The first time I met Bill Murray, I was 18 years old and wearing a miserable brown ensemble.

The garments belonged to my mother, and for unknown reasons I had filched them to add to my own wardrobe in New York: a chocolate, polyester blouse, light-washed jeans, and mahogany, backless loafers in the style of re-imagined Mary Janes. I had just moved to the city for college and the independent film I interned for consisted of a tidy editorial crew (Editor, Assistant Editor, and me.) Rather than cool clothes, I outfitted myself with that spirited, blind alacrity only youth affords. I was thrilled to work on a real film—in the Big Apple!—and anytime a celebrity popped by to visit our director, I feigned (poorly, I’m sure) aloofness. These icons largely ignored my existence, which I considered a common gesture in the feudal world of filmmaking: they noblemen, maintaining an understood distance, to my serfdom.

We all had crushes on our lead actor, Bill Murray (who we called by first name, naturally). “Bill might stop by today,” was a regularly quoted possibility that for months never materialized. Then one afternoon he appeared in our cutting room—very tall, sharply be-suited, his silver hair neatly combed to frame his genial face. I stood statue-still as he approached me, his arm extended.

“Hi, I’m Bill,” he said.

“I’m Jen,” I squeaked. “It’s… such a pleasure to meet you.” It was a phrase I had practiced often—one that, in our Korean family, I never grew up utilizing, but had fancied a polite, white-people-expression I ought to use more often. We shook hands for a good while.

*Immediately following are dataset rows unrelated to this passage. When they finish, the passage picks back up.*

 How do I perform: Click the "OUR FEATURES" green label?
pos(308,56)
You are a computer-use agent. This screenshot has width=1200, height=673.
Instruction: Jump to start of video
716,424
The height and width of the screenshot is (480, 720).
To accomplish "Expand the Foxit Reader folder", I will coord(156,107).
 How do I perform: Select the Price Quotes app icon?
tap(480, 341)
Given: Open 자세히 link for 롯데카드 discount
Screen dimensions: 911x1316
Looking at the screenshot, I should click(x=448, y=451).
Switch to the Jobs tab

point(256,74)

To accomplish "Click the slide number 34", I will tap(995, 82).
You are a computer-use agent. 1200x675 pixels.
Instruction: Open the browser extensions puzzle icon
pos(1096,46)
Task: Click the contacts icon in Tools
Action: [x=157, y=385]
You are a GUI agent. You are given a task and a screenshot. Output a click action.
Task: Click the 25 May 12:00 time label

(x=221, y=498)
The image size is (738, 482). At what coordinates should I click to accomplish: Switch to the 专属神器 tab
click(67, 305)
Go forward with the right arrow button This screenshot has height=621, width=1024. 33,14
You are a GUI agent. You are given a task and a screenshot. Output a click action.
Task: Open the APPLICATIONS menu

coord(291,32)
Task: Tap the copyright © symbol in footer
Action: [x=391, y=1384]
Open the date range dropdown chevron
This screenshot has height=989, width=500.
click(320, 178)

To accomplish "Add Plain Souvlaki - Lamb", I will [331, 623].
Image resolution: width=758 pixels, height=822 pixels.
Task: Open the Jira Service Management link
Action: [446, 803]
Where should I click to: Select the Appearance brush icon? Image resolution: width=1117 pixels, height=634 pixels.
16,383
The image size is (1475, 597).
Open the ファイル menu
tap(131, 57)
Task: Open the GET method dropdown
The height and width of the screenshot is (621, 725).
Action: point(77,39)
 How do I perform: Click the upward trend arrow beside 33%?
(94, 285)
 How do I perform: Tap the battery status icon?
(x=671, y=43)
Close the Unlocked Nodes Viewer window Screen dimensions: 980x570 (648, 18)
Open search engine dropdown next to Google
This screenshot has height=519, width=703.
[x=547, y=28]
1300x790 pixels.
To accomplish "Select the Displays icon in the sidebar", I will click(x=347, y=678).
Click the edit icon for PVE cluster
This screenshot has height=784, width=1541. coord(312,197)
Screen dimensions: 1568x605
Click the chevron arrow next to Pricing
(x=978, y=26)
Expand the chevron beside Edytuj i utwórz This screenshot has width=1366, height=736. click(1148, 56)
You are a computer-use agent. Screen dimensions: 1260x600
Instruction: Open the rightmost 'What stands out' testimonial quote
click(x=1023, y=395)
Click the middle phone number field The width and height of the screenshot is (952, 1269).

Someone decided I should go on a fresh juice run. “Jen, do they have blood oranges?” Bill joked. “Nah, they’re probably not in season.”

I returned, giddy, and distributed the ginger/citrus/wheatgrass concoctions. Bill asked me where I was from, and wanted to know the particulars (“OK, but where exactly in southern California?”) and I was pleased he did not probe the way some strangers do (Where are you from originally, in Asia? North Korea or South?)

“I could tell you were new in town,” he said. “I noticed the Band-Aids on your feet. Are those new shoes?”

I looked down in horror. I had forgotten about the Band-Aids. My mother’s feet were smaller than mine, and with all the city-walking, the ill fit produced several unsightly blisters. They weren’t new, per se, but I said, “I guess,” and mentally crawled into a shame-cave with my mother’s ugly brown shoes.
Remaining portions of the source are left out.